[What you should do] Pictures are to be left out. Copy exactly, and only, the lines from the start of the entries below to the line with "Álvares de Azevedo (1831-52) (329, 160)", both included.

+++ Excerpted records +++

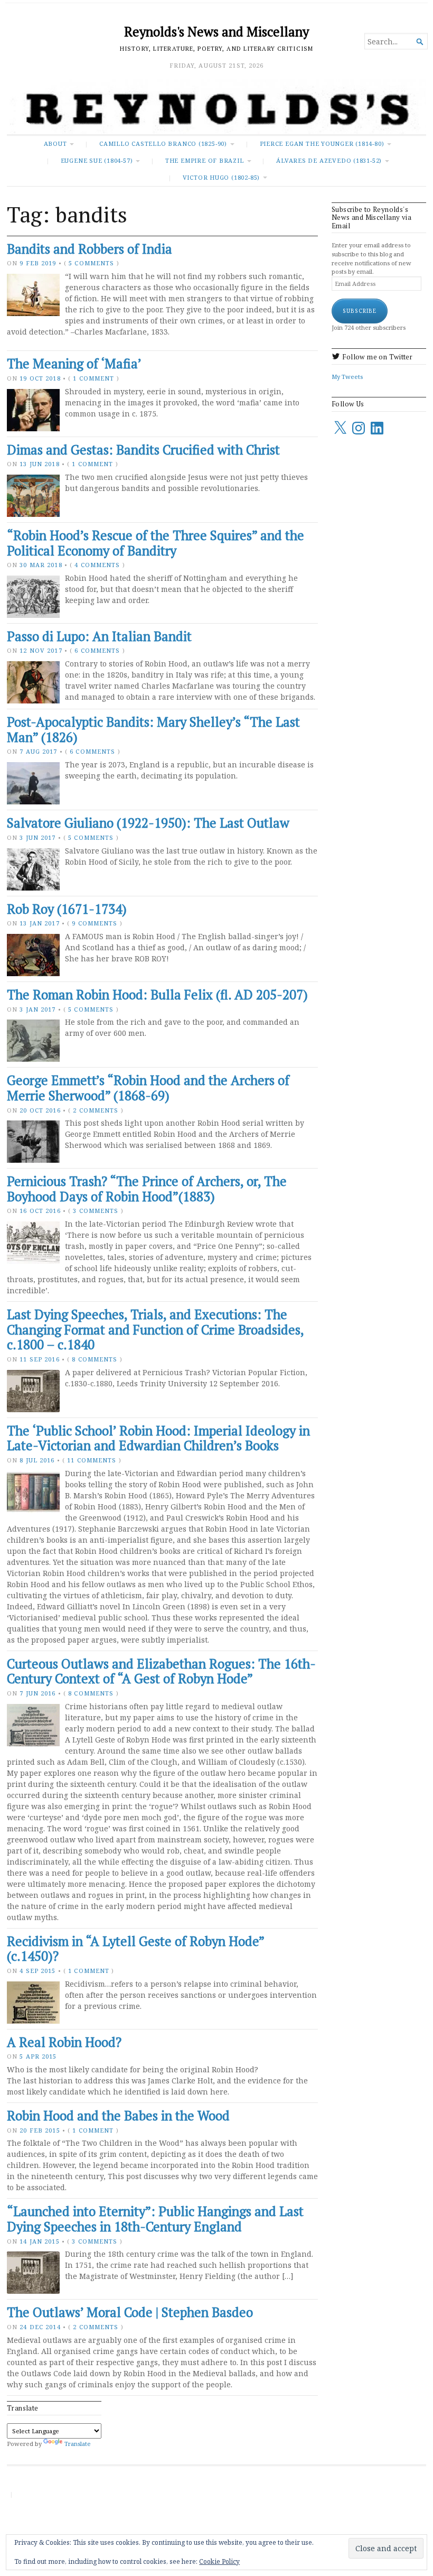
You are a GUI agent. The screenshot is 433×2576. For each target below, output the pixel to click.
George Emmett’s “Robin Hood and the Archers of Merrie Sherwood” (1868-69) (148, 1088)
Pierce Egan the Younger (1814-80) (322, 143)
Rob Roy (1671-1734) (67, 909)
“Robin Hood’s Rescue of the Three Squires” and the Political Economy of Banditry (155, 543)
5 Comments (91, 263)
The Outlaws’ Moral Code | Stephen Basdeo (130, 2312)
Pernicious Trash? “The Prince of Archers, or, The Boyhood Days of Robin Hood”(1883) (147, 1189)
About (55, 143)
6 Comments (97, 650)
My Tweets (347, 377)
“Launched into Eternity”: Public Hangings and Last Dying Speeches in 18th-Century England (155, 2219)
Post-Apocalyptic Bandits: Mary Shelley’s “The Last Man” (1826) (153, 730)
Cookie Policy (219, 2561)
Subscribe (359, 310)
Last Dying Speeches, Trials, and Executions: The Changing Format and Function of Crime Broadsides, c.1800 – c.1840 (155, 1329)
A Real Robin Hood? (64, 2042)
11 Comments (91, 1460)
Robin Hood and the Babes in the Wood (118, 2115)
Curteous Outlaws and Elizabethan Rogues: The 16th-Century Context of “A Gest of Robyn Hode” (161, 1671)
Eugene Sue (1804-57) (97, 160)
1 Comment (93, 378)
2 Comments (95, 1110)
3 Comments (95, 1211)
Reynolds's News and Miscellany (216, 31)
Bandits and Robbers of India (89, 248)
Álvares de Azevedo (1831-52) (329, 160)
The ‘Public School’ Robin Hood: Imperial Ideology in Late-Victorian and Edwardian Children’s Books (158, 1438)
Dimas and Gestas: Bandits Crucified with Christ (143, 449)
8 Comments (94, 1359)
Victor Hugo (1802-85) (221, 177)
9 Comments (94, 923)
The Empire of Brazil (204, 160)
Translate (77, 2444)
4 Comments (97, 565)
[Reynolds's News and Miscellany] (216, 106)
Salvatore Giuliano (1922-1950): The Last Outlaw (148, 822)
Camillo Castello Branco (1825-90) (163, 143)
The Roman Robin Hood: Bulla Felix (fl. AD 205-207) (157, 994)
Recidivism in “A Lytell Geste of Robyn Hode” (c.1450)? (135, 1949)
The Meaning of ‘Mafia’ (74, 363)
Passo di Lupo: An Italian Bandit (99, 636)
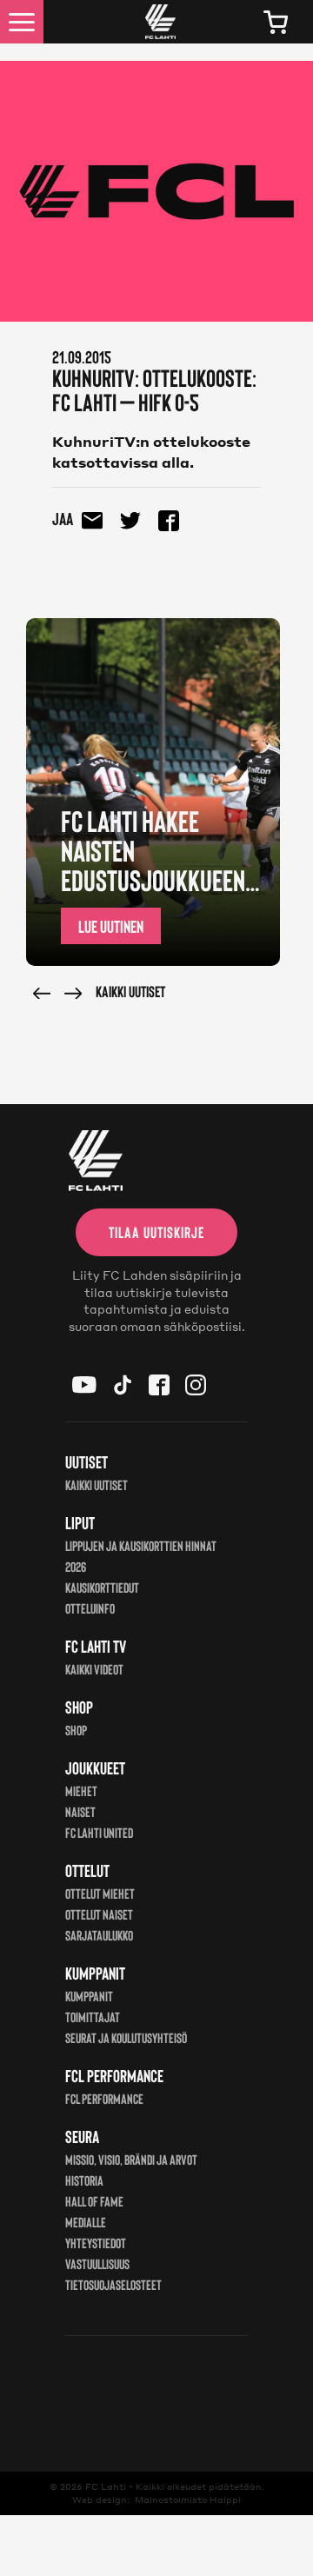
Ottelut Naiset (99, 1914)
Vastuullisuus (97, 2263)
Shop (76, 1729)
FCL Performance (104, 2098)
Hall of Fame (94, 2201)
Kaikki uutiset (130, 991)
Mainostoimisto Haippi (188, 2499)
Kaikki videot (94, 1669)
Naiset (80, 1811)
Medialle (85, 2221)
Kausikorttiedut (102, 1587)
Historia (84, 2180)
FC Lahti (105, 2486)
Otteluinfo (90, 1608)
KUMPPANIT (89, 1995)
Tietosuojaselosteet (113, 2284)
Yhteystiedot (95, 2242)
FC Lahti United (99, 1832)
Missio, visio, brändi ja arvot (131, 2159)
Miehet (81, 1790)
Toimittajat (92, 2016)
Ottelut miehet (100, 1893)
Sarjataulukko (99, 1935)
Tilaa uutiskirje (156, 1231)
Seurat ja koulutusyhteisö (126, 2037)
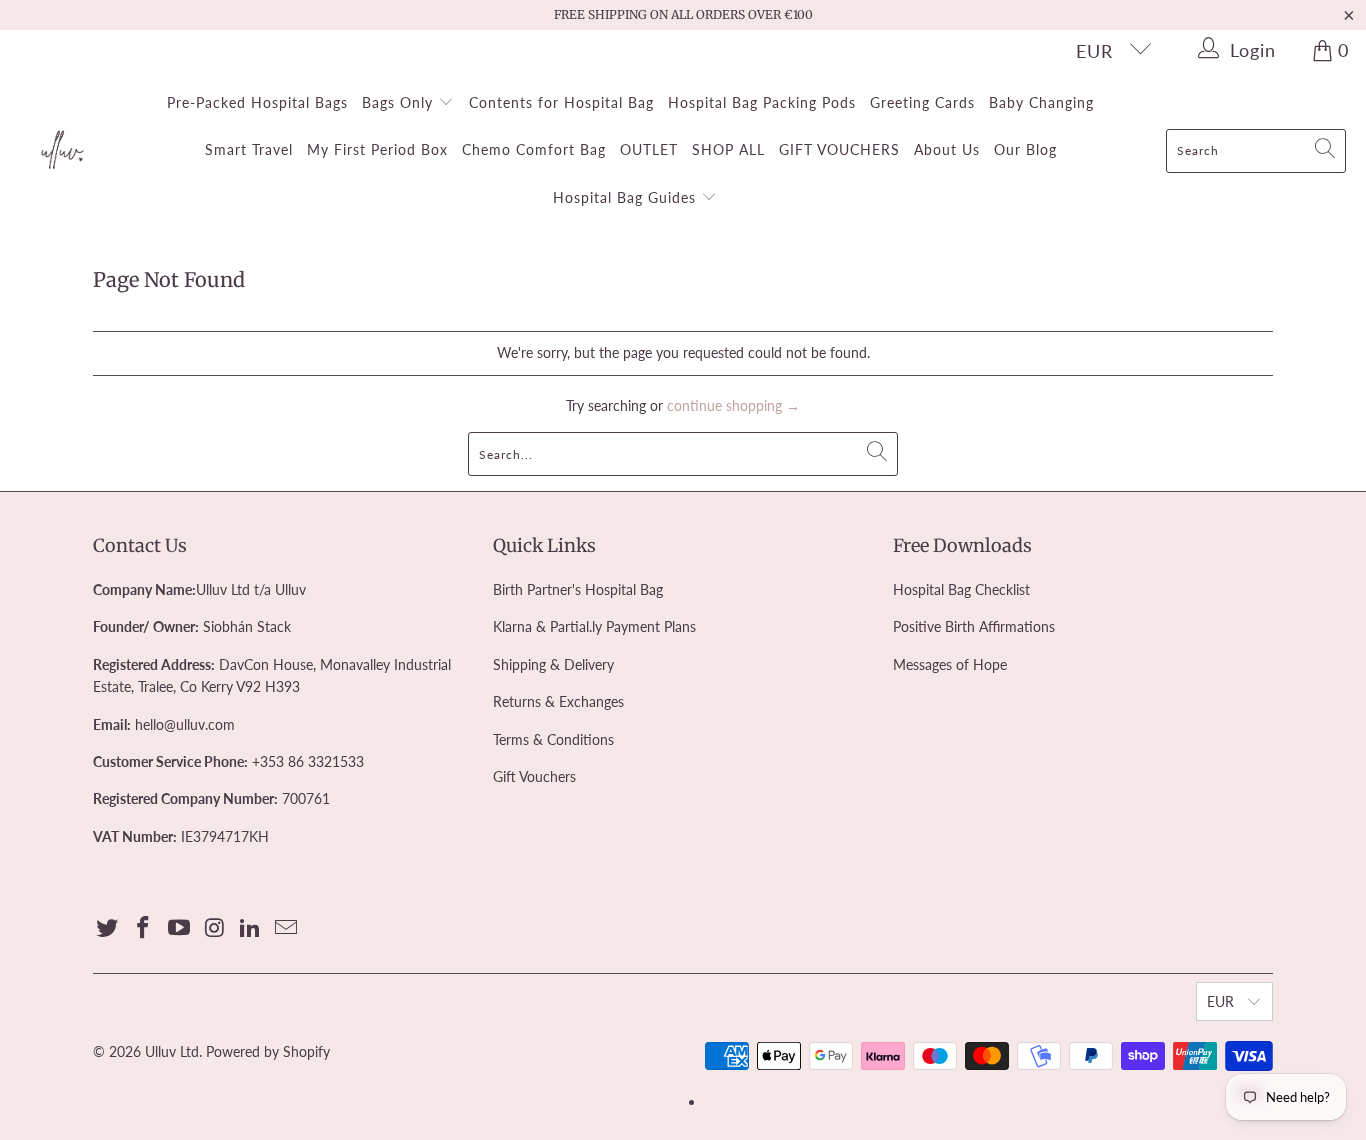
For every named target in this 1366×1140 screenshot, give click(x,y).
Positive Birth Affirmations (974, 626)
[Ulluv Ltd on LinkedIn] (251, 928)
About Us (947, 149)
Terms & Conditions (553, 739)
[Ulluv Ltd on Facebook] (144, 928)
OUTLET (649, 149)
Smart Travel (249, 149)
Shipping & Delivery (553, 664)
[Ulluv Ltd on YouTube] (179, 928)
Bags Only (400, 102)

+++

[Solution]
You are a GUI agent. The screenshot is 433×2576. For each target below, output the pixel to click.
George Emmett’s “Robin Hood and the Archers of Merrie Sherwood” (1868-69) (148, 1088)
Pierce Egan the Younger (1814-80) (322, 143)
Rob Roy (1671-1734) (67, 909)
“Robin Hood’s Rescue of the Three Squires” and the Political Economy of Banditry (155, 543)
5 Comments (91, 263)
The Outlaws’ Moral Code | Stephen Basdeo (130, 2312)
Pernicious Trash? “The Prince of Archers, or, The Boyhood Days of Robin Hood”(1883) (147, 1189)
About (55, 143)
6 Comments (97, 650)
My Tweets (347, 377)
“Launched into Eternity”: Public Hangings and Last Dying Speeches in 18th-Century England (155, 2219)
Post-Apocalyptic Bandits: Mary Shelley’s “The Last Man” (1826) (153, 730)
Cookie Policy (219, 2561)
Subscribe (359, 310)
Last Dying Speeches, Trials, and Executions: The Changing Format and Function of Crime Broadsides, c.1800 – c.1840 (155, 1329)
A Real Robin Hood? (64, 2042)
11 Comments (91, 1460)
Robin Hood and the Babes in the Wood (118, 2115)
Curteous Outlaws and Elizabethan Rogues: The 16th-Century Context of “A Gest of Robyn Hode” (161, 1671)
Eugene Sue (1804-57) (97, 160)
1 Comment (93, 378)
2 Comments (95, 1110)
3 Comments (95, 1211)
Reynolds's News and Miscellany (216, 31)
Bandits and Robbers of India (89, 248)
Álvares de Azevedo (1831-52) (329, 160)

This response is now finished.